What This Chapter Is About
A processional liturgy in three movements: the LORD as cosmic creator and owner of the earth (vv. 1-2), the moral requirements for approaching his holy mountain (vv. 3-6), and the dramatic call for the gates to open for the King of Glory (vv. 7-10). The psalm was likely performed during a procession bringing the ark of the covenant into Jerusalem or the temple, with antiphonal voices calling back and forth at the gates.

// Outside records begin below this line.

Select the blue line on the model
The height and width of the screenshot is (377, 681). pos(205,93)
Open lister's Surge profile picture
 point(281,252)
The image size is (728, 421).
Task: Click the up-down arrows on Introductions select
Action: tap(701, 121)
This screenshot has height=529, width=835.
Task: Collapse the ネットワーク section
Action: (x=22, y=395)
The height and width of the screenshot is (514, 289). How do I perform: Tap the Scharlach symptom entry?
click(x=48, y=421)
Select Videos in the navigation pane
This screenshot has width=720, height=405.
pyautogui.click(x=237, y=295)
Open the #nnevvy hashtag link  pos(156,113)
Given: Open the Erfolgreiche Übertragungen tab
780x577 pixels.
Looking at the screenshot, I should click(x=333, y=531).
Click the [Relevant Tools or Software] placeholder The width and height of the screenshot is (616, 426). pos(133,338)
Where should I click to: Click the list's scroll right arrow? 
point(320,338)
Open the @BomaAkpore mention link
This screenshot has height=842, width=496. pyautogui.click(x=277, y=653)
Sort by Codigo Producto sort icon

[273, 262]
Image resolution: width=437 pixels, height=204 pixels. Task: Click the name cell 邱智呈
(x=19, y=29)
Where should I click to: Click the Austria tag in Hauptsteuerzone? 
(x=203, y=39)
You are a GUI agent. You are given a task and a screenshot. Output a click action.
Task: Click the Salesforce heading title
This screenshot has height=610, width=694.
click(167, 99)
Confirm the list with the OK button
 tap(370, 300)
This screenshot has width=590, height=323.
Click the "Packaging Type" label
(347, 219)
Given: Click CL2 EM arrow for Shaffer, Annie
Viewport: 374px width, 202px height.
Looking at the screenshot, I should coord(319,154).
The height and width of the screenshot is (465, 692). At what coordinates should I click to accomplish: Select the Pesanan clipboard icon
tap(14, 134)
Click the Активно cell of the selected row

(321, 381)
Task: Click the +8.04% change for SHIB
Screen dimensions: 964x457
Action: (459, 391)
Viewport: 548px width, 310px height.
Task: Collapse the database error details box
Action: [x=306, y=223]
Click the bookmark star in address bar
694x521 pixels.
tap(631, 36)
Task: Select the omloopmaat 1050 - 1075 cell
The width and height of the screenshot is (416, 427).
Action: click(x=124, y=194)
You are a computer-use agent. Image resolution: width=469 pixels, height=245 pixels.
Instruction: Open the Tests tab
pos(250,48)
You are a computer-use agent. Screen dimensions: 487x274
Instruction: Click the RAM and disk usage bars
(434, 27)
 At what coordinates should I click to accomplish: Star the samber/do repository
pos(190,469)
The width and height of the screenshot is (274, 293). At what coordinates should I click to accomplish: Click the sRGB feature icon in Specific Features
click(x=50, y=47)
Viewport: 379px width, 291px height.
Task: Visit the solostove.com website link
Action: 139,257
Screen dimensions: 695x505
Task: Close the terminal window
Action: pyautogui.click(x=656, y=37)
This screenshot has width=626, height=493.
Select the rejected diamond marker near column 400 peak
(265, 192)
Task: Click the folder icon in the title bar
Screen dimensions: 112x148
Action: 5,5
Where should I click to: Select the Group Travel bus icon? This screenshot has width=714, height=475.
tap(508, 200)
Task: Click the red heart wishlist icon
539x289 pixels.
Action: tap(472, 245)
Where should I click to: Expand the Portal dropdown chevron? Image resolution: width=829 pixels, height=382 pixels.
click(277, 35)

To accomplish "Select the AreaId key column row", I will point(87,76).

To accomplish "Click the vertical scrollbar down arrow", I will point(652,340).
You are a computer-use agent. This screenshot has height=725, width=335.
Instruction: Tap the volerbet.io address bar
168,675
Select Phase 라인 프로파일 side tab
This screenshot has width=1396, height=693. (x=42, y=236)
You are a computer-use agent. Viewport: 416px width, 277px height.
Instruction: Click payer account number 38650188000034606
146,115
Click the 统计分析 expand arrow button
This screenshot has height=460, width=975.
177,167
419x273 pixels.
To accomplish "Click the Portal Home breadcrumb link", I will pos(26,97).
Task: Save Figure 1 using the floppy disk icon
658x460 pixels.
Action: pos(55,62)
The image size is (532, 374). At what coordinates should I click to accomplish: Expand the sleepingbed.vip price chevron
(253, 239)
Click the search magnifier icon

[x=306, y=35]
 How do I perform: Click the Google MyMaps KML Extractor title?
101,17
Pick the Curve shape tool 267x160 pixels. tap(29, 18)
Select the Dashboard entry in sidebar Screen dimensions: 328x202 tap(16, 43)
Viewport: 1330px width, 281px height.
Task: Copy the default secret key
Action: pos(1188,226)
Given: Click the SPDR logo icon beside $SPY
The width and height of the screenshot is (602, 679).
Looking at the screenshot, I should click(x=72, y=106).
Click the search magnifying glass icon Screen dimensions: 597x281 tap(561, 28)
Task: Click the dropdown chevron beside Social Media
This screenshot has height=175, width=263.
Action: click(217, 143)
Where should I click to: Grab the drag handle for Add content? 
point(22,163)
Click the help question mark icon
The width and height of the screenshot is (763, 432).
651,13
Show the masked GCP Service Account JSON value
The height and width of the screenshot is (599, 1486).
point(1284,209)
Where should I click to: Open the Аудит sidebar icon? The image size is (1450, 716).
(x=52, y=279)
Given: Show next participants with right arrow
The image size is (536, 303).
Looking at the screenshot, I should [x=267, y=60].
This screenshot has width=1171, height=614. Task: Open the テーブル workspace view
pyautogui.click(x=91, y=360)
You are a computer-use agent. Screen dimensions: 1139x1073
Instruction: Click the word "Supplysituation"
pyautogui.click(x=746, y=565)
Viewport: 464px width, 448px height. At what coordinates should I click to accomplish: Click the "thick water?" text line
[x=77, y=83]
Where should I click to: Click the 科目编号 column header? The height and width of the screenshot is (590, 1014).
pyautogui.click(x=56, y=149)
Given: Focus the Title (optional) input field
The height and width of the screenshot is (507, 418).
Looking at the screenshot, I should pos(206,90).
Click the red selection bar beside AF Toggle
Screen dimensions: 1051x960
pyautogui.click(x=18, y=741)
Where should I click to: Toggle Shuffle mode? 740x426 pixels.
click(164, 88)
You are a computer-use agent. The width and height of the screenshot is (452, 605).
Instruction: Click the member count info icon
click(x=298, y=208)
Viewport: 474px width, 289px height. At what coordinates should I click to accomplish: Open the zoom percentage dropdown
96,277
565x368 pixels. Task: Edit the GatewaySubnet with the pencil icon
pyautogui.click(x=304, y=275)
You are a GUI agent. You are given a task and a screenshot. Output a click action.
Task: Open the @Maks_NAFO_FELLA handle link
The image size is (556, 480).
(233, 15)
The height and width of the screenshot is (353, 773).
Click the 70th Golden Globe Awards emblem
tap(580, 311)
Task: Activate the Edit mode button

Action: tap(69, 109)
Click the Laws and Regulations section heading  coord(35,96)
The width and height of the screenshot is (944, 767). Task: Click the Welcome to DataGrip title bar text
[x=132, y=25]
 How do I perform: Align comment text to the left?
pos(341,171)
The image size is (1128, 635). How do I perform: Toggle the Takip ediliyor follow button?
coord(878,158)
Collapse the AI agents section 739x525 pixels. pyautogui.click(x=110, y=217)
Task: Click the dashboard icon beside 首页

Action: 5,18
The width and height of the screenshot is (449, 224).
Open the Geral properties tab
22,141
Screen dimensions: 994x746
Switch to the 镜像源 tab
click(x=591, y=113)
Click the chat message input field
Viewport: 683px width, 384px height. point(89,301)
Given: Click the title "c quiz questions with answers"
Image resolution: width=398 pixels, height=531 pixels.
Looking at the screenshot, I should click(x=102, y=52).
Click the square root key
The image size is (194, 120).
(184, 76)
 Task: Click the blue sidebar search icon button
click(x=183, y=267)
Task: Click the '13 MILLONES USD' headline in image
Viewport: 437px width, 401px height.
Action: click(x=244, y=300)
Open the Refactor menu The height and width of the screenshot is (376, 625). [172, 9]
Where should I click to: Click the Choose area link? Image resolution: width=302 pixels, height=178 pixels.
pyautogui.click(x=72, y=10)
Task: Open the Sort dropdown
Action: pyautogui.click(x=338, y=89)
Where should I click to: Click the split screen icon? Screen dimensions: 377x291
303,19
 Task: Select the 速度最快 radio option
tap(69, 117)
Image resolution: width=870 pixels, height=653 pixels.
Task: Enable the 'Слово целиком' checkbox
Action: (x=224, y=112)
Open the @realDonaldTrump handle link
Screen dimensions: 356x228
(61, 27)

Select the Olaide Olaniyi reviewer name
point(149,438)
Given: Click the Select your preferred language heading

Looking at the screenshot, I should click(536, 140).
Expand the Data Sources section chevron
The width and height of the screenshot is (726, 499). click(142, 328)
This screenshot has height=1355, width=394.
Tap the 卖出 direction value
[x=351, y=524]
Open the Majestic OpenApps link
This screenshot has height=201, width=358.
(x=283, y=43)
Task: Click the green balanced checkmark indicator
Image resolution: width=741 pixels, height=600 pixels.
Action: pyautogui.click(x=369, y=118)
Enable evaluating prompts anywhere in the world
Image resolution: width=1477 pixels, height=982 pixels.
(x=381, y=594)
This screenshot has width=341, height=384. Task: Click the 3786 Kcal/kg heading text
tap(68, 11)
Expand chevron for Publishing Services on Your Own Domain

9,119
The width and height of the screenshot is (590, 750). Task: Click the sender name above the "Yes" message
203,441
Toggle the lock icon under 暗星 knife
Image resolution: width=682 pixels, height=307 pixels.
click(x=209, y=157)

What Makes This Chapter Remarkable
The psalm's three sections create a theological sequence that moves from cosmology to ethics to worship. First: God owns everything because he made everything (vv. 1-2). Second: therefore, approaching this God requires clean hands and a pure heart (vv. 3-6). Third: this God is not distant — he is coming through the gates in power and glory, and the gates themselves must expand to receive him (vv. 7-10). The antiphonal structure of the gate liturgy is electrifying: one voice demands that the gates lift their heads, another voice asks 'Who is this King of Glory?', and the answer thunders back — 'The LORD, strong and mighty! The LORD, mighty in battle!' The question is asked twice (vv. 8, 10), and the second answer intensifies: 'The LORD of Hosts — he is the King of Glory!' This is not a conversation seeking information; it is a liturgical drama building to a climax.
Translation Friction
The phrase nesoi olam ('ancient doors' or 'everlasting gates,' vv. 7, 9) is unusual. If the psalm accompanied the ark's entrance into a newly built or captured city, the gates are not literally 'everlasting' — they are being addressed with cosmic language that elevates a historical event to mythic significance. The moral requirements of verses 3-6 (clean hands, pure heart, no idolatry, no false oaths) function as a 'torah of entrance' — a priestly catechism determining who may ascend the temple mount. Similar entrance liturgies appear in Psalm 15 and Isaiah 33:14-16. The question 'Who may ascend?' is not rhetorical — it was asked and answered in actual temple worship.
Connections
The opening declaration that the earth belongs to the LORD echoes Exodus 19:5 ('all the earth is mine') and anticipates Paul's quotation in 1 Corinthians 10:26. The entrance requirements connect to Psalm 15 (a parallel torah of entrance) and to Jesus's Beatitude 'Blessed are the pure in heart, for they shall see God' (Matthew 5:8). The gate liturgy has been read christologically as the ascension — the risen Christ entering the heavenly gates as the King of Glory. The title YHWH Tsevaot ('LORD of Hosts') in the climactic verse 10 identifies the King of Glory with the commander of heaven's armies. Psalms 22-24 form a triptych: Psalm 22 is the cross (suffering), Psalm 23 is the shepherd (provision), Psalm 24 is the crown (enthronement).